The embrace of gay marriage by the Obama administration, large sections of the Democratic Party and a growing number of Republicans underscores the degree to which identity and lifestyle politics in its various forms—race, gender, sexual orientation—has become a vital element of bourgeois politics.

It is a mechanism for diverting attention from the assault on democratic rights, the expansion of war and militarism, the growth of poverty and the widening chasm between rich and poor. It is being promoted as a means of defusing social opposition, particularly among liberal and “left” sections of the upper-middle class that are fixated on identity politics while prepared to go along with war, mass poverty and brazen violations of democratic rights such as drone assassinations and indefinite military detention.

The social layers that are most preoccupied with the issue of gay marriage are symbolized by the plaintiff in the case against DOMA. Edith Windsor, 83, sued the government after she was forced to pay an estate tax bill of more than $360,000 on the inheritance left by her deceased spouse because the federal government did not recognize her same-sex marriage.

Under conditions of a massive assault on democratic rights, it is impossible to interpret the widespread embrace by the political establishment of identity politics issues such as gay marriage as motivated by anything other than political calculations. The American ruling class has for some time been utilizing “human rights”—defined largely in racial, gender and sexual terms—to marshal support for its predatory foreign policy.

In 1995, the Clintons had political reasons for supporting DOMA. Today they have political reasons for publicly opposing it.

Even as he was personally approving kill lists for drone assassinations in Afghanistan, Pakistan, Somalia and Yemen, including of American citizens; expanding CIA torture sites, renditions and domestic spying; and signing laws institutionalizing indefinite military detention, Obama was ostentatiously dropping his previous opposition to gay marriage. In 2011 he declared that he considered DOMA to be unconstitutional. In 2012, in a transparent bid to mobilize his liberal and pseudo-left supporters for his reelection campaign, he announced that he had shifted from opposition to support for gay marriage.

The broad support in the political establishment for gay marriage was summed up in the legal team that argued for the overturn of Proposition 8 before the Supreme Court on Tuesday. The lead attorney was Theodore Olson, a Reagan appointee who defended the administration in the Iran-Contra affair, played a major role in the right-wing conspiracy that culminated in the impeachment of Bill Clinton, and argued in behalf of George W. Bush in the infamous case of Bush v. Gore, in which the Supreme Court closed down vote counting in Florida and stole the 2000 election for Bush.

Olson’s co-counsel on Tuesday was David Boies, the liberal attorney who in 2000 argued before the court in behalf of the Democratic presidential candidate Al Gore.

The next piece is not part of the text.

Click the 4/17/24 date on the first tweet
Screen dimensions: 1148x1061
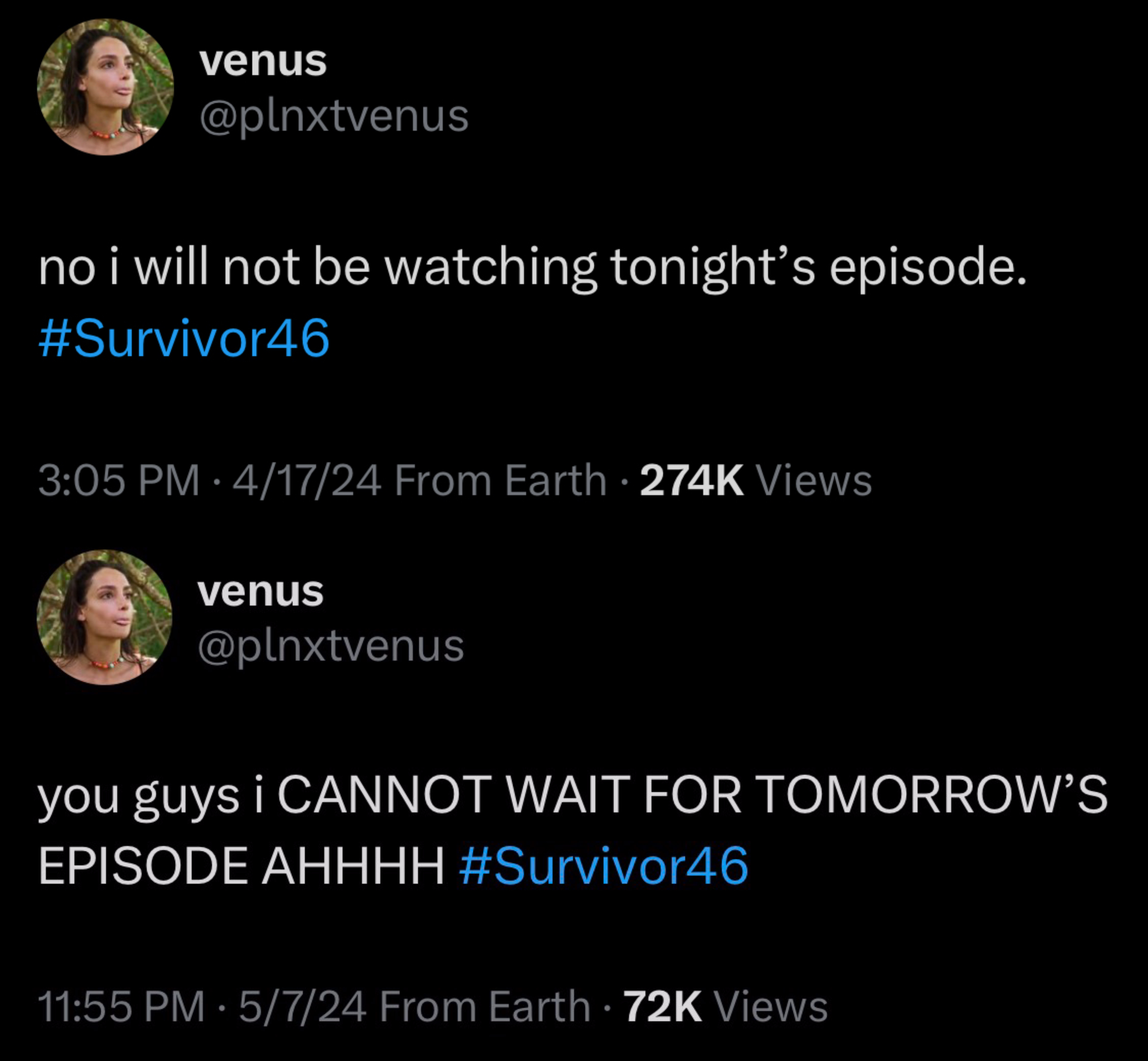[x=307, y=480]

For organizations on the so-called “left” that reflect the interests of privileged upper-middle-class social layers, such as the International Socialist Organization, issues such as gay marriage provide a means to obscure the fundamental class divide in capitalist society and ally themselves with the Democratic Party and its appendages in the trade union bureaucracy. The right-wing politics of these groups is reflected in their attempt to portray the conferring of legal sanction to gay marriage as a profoundly progressive response to the social crisis.

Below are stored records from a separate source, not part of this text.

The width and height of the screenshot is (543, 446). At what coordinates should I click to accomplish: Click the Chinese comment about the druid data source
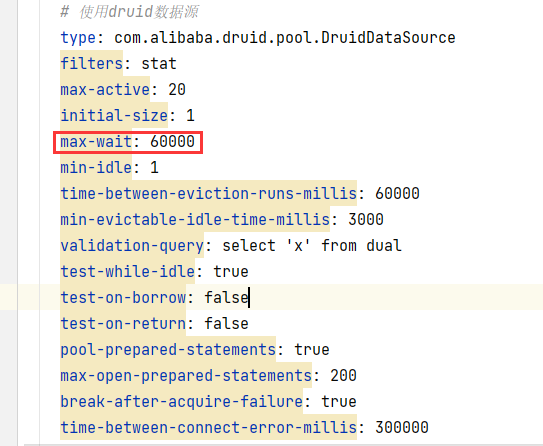point(129,12)
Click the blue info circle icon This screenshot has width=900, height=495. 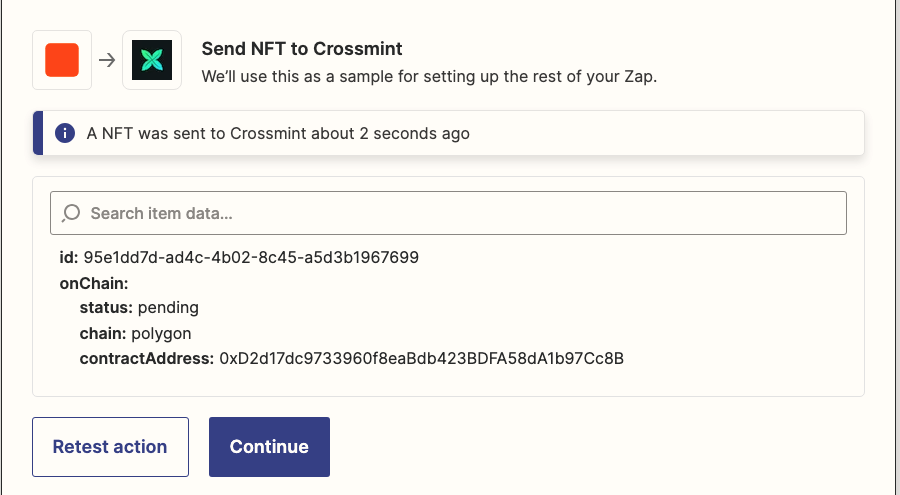pyautogui.click(x=65, y=133)
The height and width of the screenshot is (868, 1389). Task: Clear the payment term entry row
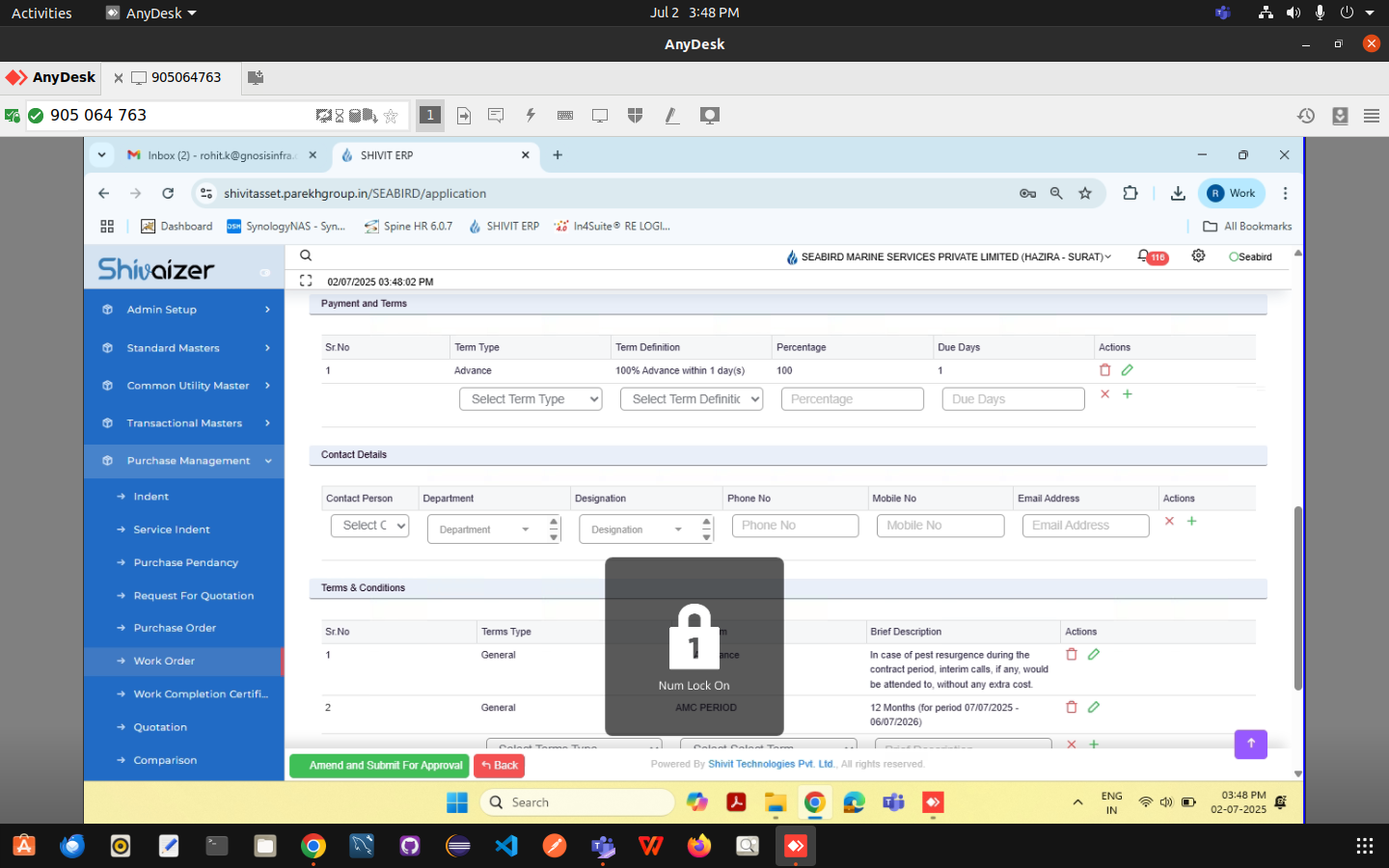(1105, 394)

With economic conditions and the accelerating assault on jobs, wages and social programs placing devastating pressure on working-class families, the notion that social problems will be solved by spreading the sanctity of marriage is, to say the least, highly conservative.

Moreover, any democratic gains are only as secure as the means used to obtain them. Legal recognition of gay marriage, bestowed by the political establishment for reasons of political expediency, will remain highly vulnerable as political conditions change.